### Problem
For the data below, restate word for word only the lines from the line containing "321x514 pixels." through the line containing "Where should I", both ends included.

### Data provided
———
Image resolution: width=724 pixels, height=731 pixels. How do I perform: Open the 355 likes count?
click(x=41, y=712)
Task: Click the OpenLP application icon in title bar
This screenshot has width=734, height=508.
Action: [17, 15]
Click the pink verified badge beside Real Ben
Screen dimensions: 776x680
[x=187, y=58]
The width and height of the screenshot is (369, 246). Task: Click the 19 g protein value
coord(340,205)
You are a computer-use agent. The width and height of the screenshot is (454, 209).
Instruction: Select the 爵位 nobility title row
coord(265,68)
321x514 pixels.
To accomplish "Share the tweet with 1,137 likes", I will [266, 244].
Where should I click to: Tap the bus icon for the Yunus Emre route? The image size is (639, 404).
———
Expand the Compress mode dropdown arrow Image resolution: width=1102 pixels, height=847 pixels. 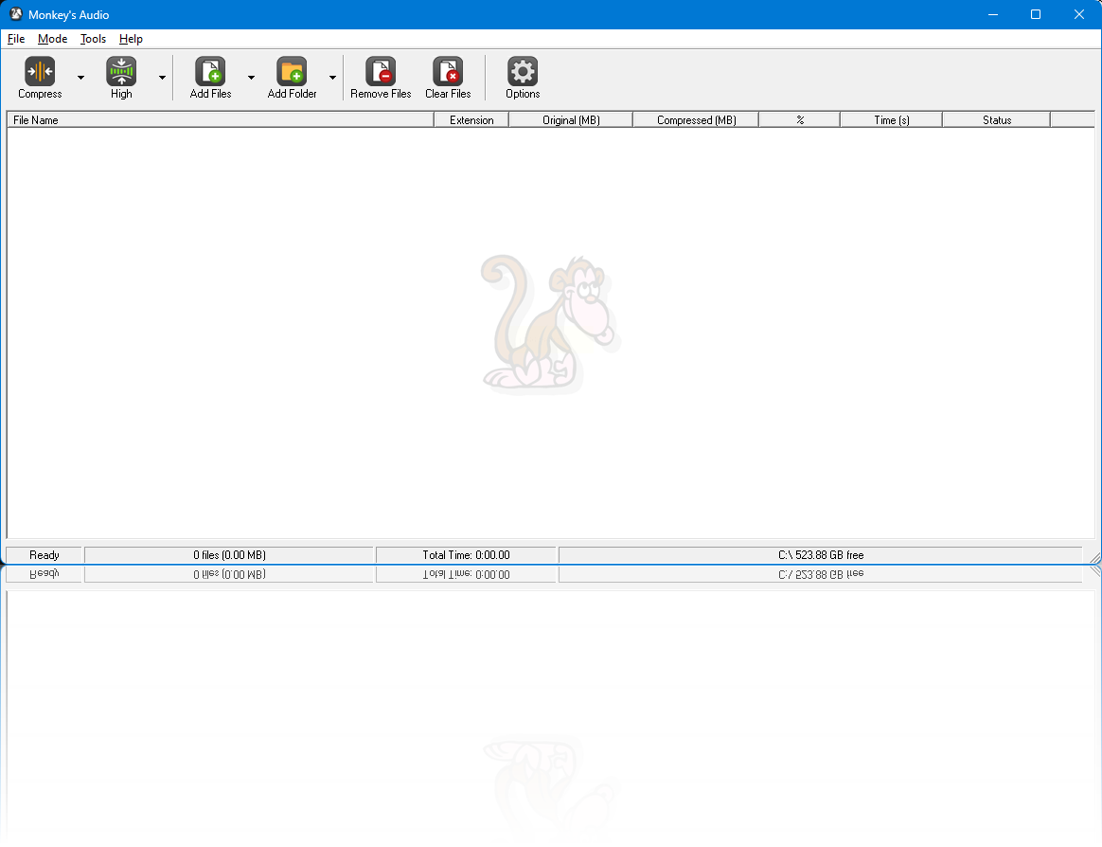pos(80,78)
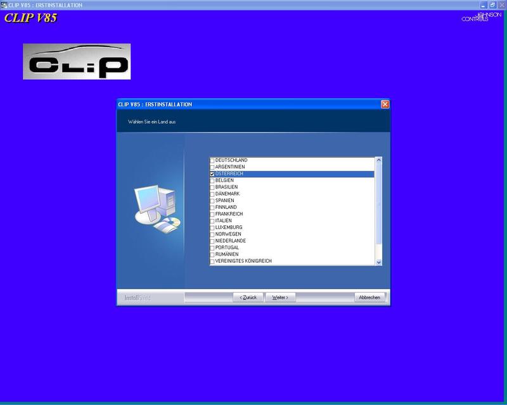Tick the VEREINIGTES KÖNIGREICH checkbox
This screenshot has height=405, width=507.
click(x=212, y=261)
———
### Completed task
321x514 pixels.
To accomplish "Share the tweet with 1,137 likes", I will [266, 244].
Where should I click to: Tap the bus icon for the Yunus Emre route? The image size is (639, 404).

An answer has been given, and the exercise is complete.